The Department of Labor has issued interim rules for the electronic distribution of the information required to be disclosed under the fee transparency rules. (Please see our companion article, “A New Era of Fee and Expense Transparency Approaches.”)

Employees with Regular Access to Company’s Email or Intranet: For employees who have access to an email or website and access the system as an integral part of their regular work duties, the required plan and investment information may be distributed via that system, provided the delivery informs the employees of the significance of the information and results in actual receipt.

All Others: Electronic distribution to all other individuals will require some level of consent, although consent may be implied in certain circumstances. With respect to the required plan-related information which overlaps with the information that is required to be distributed in the quarterly Pension Benefit Statement (“PBS”) (e.g., total account balance, list of investment options and restrictions on investment direction), that information may be disclosed with the PBS, in accordance with the electronic delivery rules for the PBS. With respect to all other information required to be disclosed under the fee transparency rules, including the investment-related information and comparative chart, it may be provided electronically if:

  • The individual has given affirmative consent to receive these plan disclosures electronically; OR
  • The individual voluntarily provides an email address for purposes of these disclosures AND receives an initial notice and annual notice meeting certain requirements.

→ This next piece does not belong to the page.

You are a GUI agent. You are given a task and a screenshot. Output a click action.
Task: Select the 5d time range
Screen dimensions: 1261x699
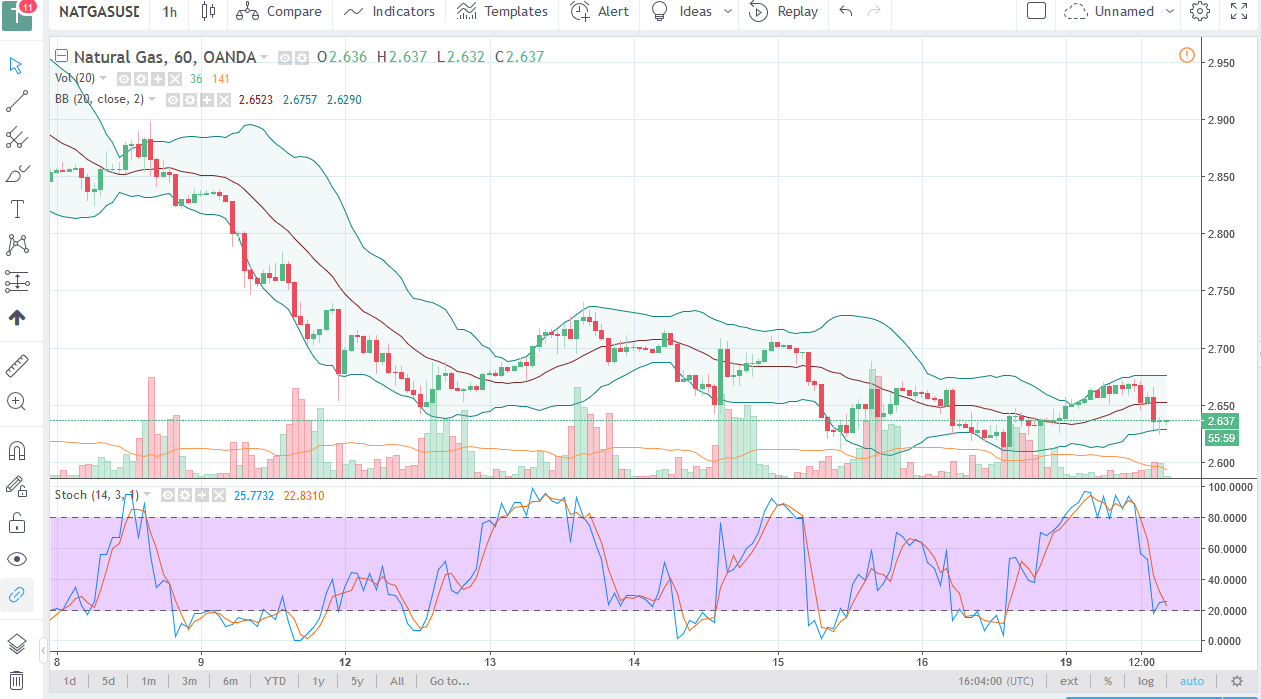(108, 681)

An email assigned to the participant as a condition of employment or participation in the plan is not considered to have been voluntarily provided by the individual. But if the individual is required to provide an email to get access to a secure continuous website, the email will be considered to have been provided voluntarily. The initial notice generally needs to be provided within 30 – 90 days before the disclosure deadline (i.e., for calendar year plans, between March 1 and May 1, 2012). Under a special transition rule – if at the time the plan is to give the initial notice, the plan has an email address on file for an individual (including one assigned by the employer), and there is evidence that the individual interacted electronically with the plan from such address (e.g., by updating, resubmitting or confirming an email address; sending an electronic message to the plan from such email address; logging on to a secure continuous access website of plan information using such email address as the user name; or receiving and opening an electronic message sent by the plan to such email address) during the 12 months prior to issuing the initial notice, then the plan can deliver the initial notice electronically to such email address.

Electronic disclosures must always inform participants and beneficiaries that paper copies are available at no cost.